Besides I prefer your books to some of those others mentioned above.

4:38 AM  
Anonymous Anonymous said...

Those that do not remember history are condemned to repaet itThose that do not remember history are condemned to repeat itThose that do not remember history are comdemned to repeat it...

Damn, they look funny when they do that, don't they? There is more to reviewing books than the first three things that show up on Google. Carry on, Walter. Those of us that read your stuff know.Some of us have atttention spans, and we aren't afraid to use them.

7:39 AM  
Anonymous Anonymous said...

Who did what first aside, does it really matter? The Satanic Verses was hardly the first exploration of good, evil and religion, but it's fucking brilliant in ways that no other book I've ever read has been. Ultimately, we all stand on the shoulders of giants in one respect or another. Unless a work is completely derivative (like that Eragon kid), I don't see a problem. Reviewers are dumb for saying it and you oughtn't give it crecedence by letting it bother you.

6:42 PM  
Blogger dubjay said...

Ethan, you are wise.

In this field, though, sometimes this matters, because in order to read SF at all, we've all have to have the novelty gene. Who first pinged the novelty gene becomes a game that everyone plays.

11:05 AM  
Anonymous Anonymous said...

Unfortunate as it may be, that makes sense. Alas, that we may live to see a world without genres... :)

9:59 PM  
Blogger Michael Bernstein said...

"The whole creating-universes thing is pretty much mine, though I suppose it may lean on the last scene of the final Cities in Flight novel."
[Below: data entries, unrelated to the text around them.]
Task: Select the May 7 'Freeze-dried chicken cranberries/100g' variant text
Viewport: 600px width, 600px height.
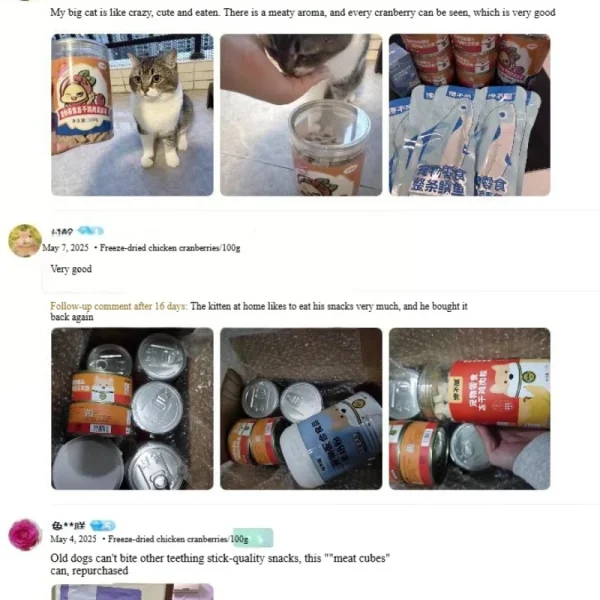Action: point(170,248)
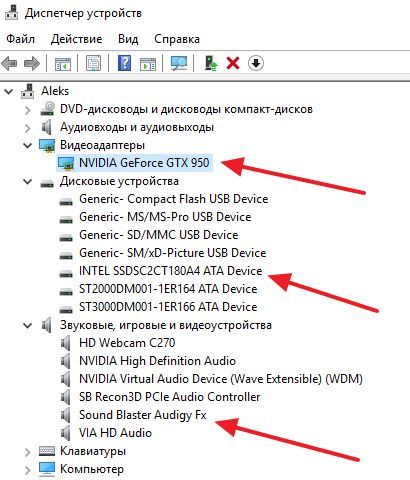Select NVIDIA GeForce GTX 950 device
The width and height of the screenshot is (410, 480).
click(144, 163)
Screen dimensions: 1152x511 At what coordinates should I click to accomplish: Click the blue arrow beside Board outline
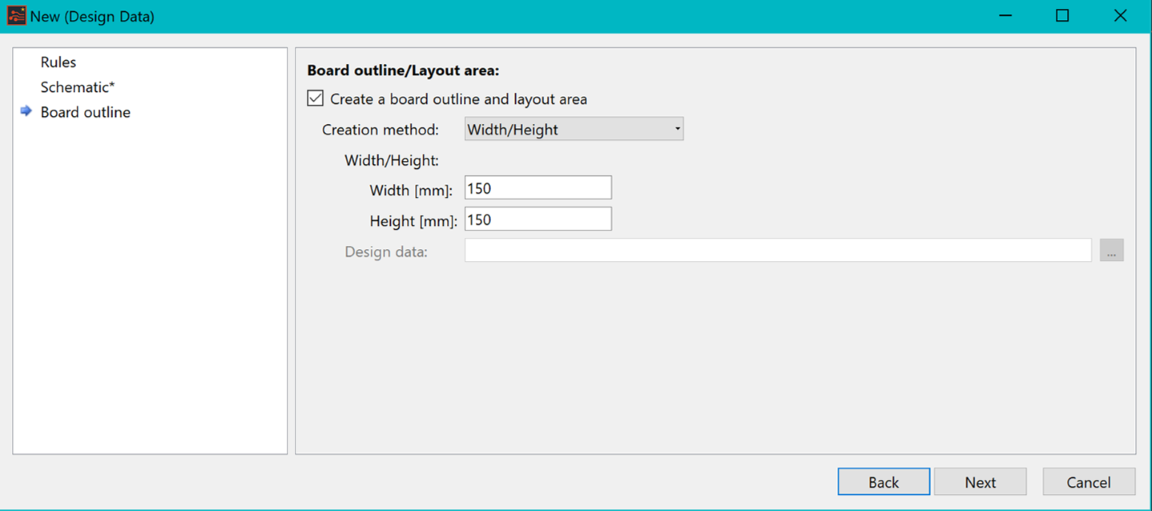click(x=26, y=112)
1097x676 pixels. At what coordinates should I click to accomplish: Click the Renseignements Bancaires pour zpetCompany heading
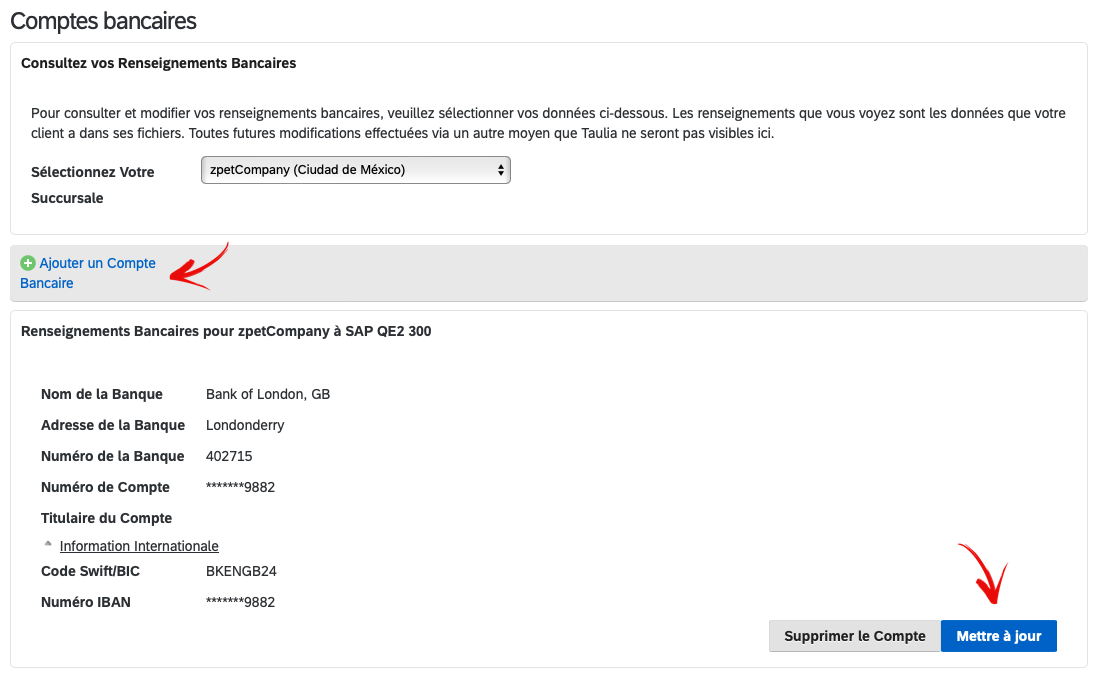(226, 331)
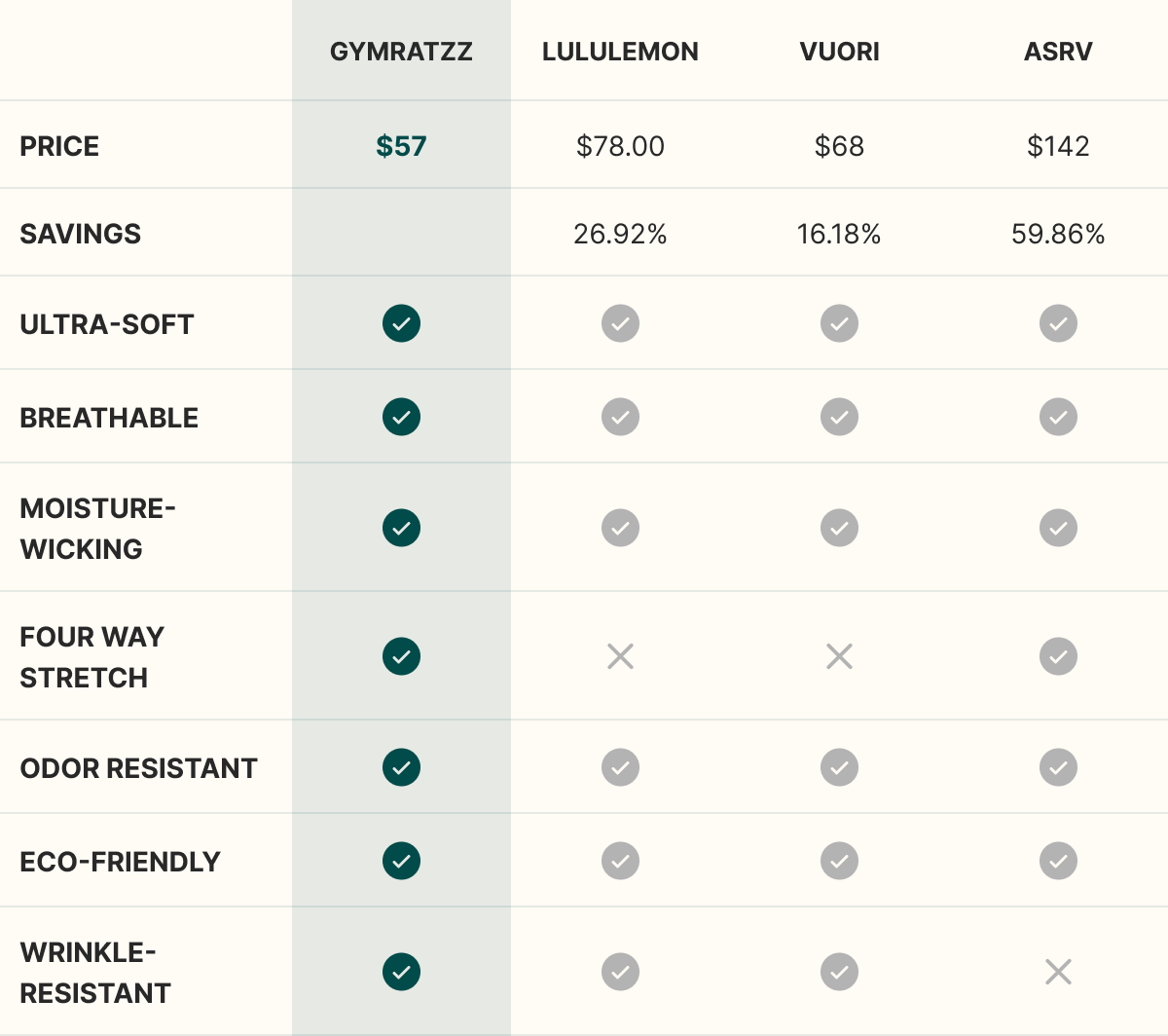Click Vuori Eco-Friendly gray checkmark
The height and width of the screenshot is (1036, 1168).
pos(839,861)
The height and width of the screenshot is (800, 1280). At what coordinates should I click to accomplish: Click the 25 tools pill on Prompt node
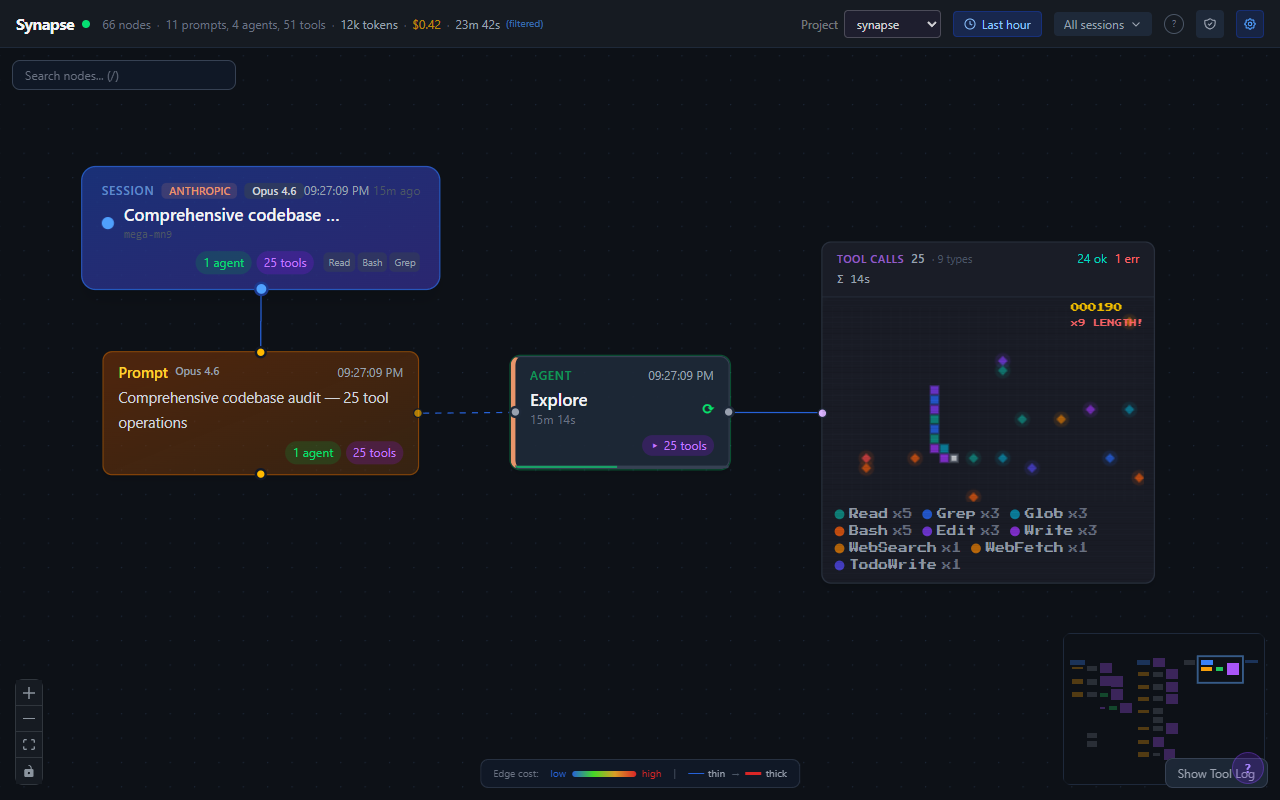pyautogui.click(x=374, y=452)
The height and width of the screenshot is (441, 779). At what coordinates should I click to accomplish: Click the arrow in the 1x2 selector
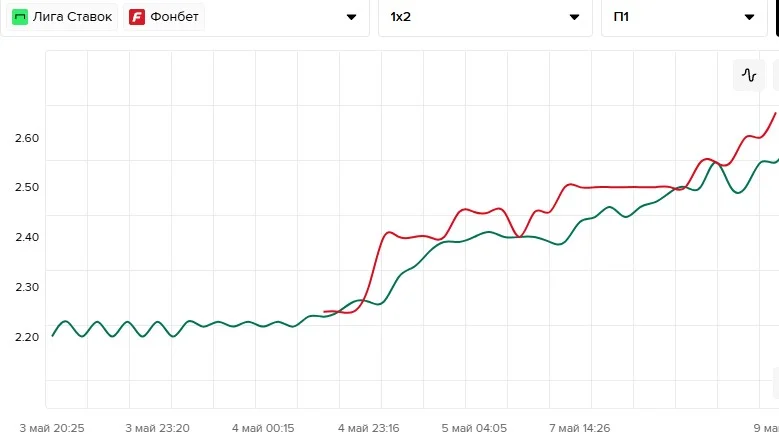tap(574, 17)
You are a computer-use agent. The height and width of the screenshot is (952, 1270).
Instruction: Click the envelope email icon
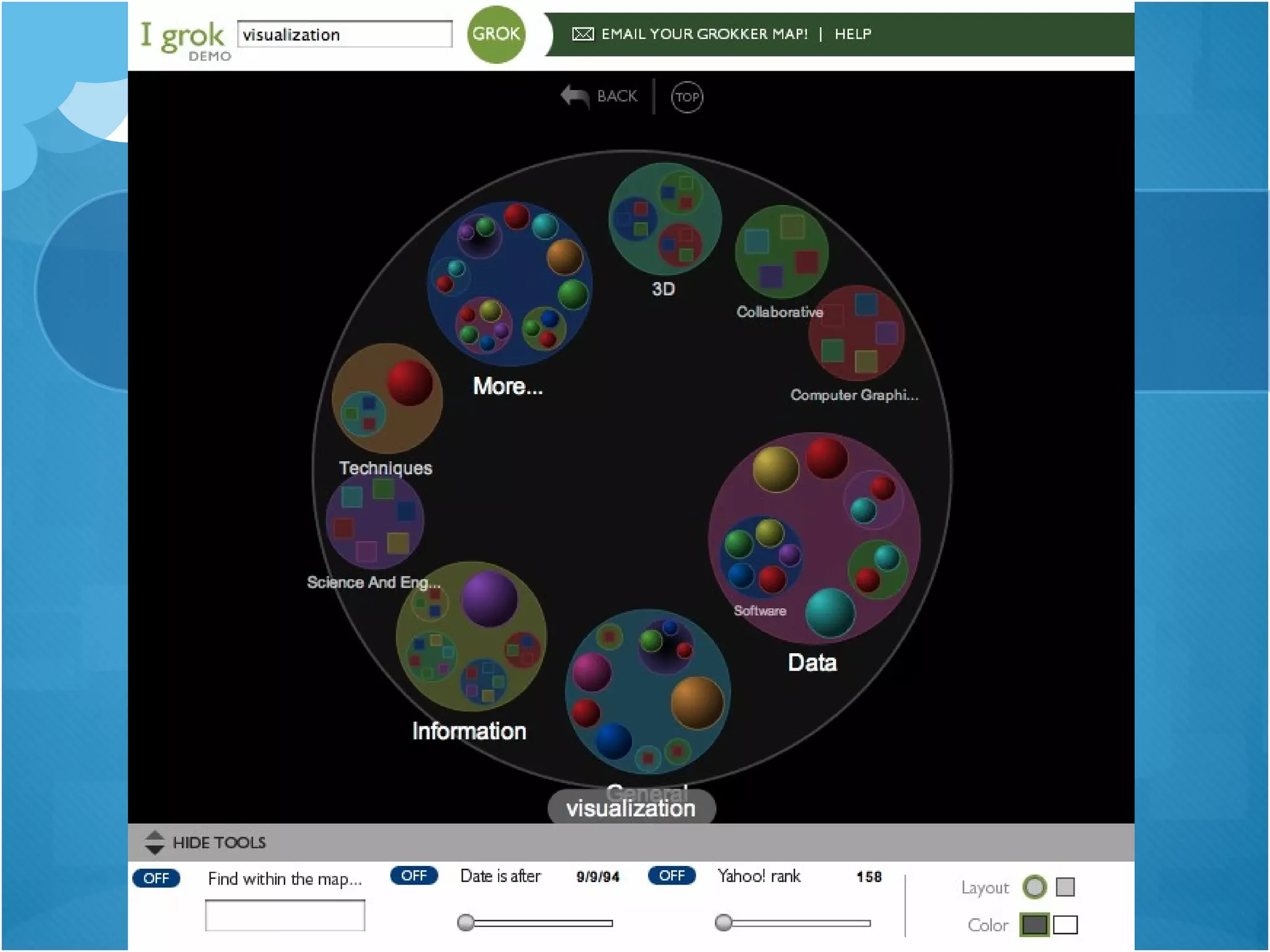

A minor quibble with your quibble: My memory may be faulty, but didn't Jack L. Chalker do something with that in his 'Well of Souls' and 'Wonderland Gambit' series (possibly elsewhere)?

11:07 AM  
Blogger dubjay said...

Michael, don't spoil my rant with facts!

Actually I haven't read the Chalker, so if I'm glomming his idea, I'm doing it all unknowing.

Which is a frustrating thing, by the by. I'm always straining my grey cells trying to come up with new ideas, and when I do, I discover that Fred Pohl used the idea 50 years ago.